20. The process as recited in claim 18, wherein the fabricating includes bonding the face sheet to the truss structure.

Description

BRIEF DESCRIPTION OF THE DRAWINGS

(1) The various features and advantages of the present disclosure will become apparent to those skilled in the art from the following detailed description. The drawings that accompany the detailed description can be briefly described as follows.

(2) FIG. 1 illustrates a gas turbine engine.

(3) FIG. 2 illustrates a guide vane from the engine.

(4) FIG. 3 illustrates an expanded view of the guide vane.

(5) FIG. 4 illustrates a sectioned view of a portion of the guide vane.

(6) FIG. 5 illustrates an expanded view of a portion of the guide vane.

(7) FIG. 6 illustrates a sectioned view through a monolithic truss structure and honeycomb cell.

(8) FIG. 7 illustrates another example configuration of a truss structure.

(9) FIG. 8 illustrates another example configuration of a truss structure.

(10) FIG. 9 illustrates another example configuration of a truss structure.

DETAILED DESCRIPTION

(11) FIG. 1 schematically illustrates a gas turbine engine 20. The gas turbine engine 20 is disclosed herein as a two-spool turbofan that generally incorporates a fan section 22, a compressor section 24, a combustor section 26 and a turbine section 28. The fan section 22 drives air along a bypass flow path B in a bypass fan duct 15a defined within a housing 15 such as a fan case or nacelle, and also drives air along a core flow path C for compression and communication into the combustor section 26 then expansion through the turbine section 28. Although depicted as a two-spool turbofan gas turbine engine in the disclosed non-limiting embodiment, it should be understood that the concepts described herein are not limited to use with two-spool turbofans as the teachings may be applied to other types of turbine engines including three-spool architectures.

(12) The exemplary engine 20 generally includes a low speed spool 30 and a high speed spool 32 mounted for rotation about an engine central longitudinal axis A relative to an engine static structure 36 via several bearing systems 38. It should be understood that various bearing systems 38 at various locations may alternatively or additionally be provided, and the location of bearing systems 38 may be varied as appropriate to the application.
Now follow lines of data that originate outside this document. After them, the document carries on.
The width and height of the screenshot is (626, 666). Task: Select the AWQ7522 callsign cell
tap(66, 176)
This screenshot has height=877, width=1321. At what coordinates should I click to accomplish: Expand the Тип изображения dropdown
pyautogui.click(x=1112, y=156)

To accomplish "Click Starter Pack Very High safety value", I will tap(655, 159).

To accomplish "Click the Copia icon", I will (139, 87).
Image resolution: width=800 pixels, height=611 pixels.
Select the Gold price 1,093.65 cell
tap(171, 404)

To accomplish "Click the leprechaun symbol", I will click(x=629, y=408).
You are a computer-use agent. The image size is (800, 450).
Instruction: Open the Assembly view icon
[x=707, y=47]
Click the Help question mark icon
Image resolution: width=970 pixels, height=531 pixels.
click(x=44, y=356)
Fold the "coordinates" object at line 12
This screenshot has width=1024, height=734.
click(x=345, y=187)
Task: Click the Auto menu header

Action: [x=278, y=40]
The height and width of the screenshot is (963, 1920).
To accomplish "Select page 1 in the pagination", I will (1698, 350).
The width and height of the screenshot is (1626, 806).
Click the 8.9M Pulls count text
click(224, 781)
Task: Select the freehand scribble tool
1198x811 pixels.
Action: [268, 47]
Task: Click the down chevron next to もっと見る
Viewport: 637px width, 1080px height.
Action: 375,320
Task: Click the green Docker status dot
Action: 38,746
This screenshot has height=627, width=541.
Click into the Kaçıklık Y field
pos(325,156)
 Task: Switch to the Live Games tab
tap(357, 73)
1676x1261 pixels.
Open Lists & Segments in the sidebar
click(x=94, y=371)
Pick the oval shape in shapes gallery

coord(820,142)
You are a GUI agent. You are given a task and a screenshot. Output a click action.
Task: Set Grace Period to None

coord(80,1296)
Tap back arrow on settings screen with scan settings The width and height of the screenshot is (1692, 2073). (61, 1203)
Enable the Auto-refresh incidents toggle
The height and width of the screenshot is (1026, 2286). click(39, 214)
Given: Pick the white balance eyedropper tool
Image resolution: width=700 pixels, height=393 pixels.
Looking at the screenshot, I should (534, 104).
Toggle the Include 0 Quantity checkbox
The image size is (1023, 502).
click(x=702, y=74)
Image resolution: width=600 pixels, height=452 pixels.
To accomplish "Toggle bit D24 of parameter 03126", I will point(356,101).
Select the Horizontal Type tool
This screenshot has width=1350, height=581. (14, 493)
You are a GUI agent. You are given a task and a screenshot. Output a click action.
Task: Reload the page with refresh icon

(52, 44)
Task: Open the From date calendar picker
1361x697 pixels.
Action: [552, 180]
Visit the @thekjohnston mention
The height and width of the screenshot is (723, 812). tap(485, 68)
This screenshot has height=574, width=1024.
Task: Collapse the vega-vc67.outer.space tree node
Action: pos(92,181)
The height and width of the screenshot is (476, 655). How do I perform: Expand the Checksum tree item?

(13) The low speed spool 30 generally includes an inner shaft 40 that interconnects, a first (or low) pressure compressor 44 and a first (or low) pressure turbine 46. The inner shaft 40 is connected to the fan 42 through a speed change mechanism, which in exemplary gas turbine engine 20 is illustrated as a geared architecture 48 to drive a fan 42 at a lower speed than the low speed spool 30. The high speed spool 32 includes an outer shaft 50 that interconnects a second (or high) pressure compressor 52 and a second (or high) pressure turbine 54. A combustor 56 is arranged in exemplary gas turbine 20 between the high pressure compressor 52 and the high pressure turbine 54. A mid-turbine frame 57 of the engine static structure 36 may be arranged generally between the high pressure turbine 54 and the low pressure turbine 46. The mid-turbine frame 57 further supports bearing systems 38 in the turbine section 28. The inner shaft 40 and the outer shaft 50 are concentric and rotate via bearing systems 38 about the engine central longitudinal axis A which is collinear with their longitudinal axes.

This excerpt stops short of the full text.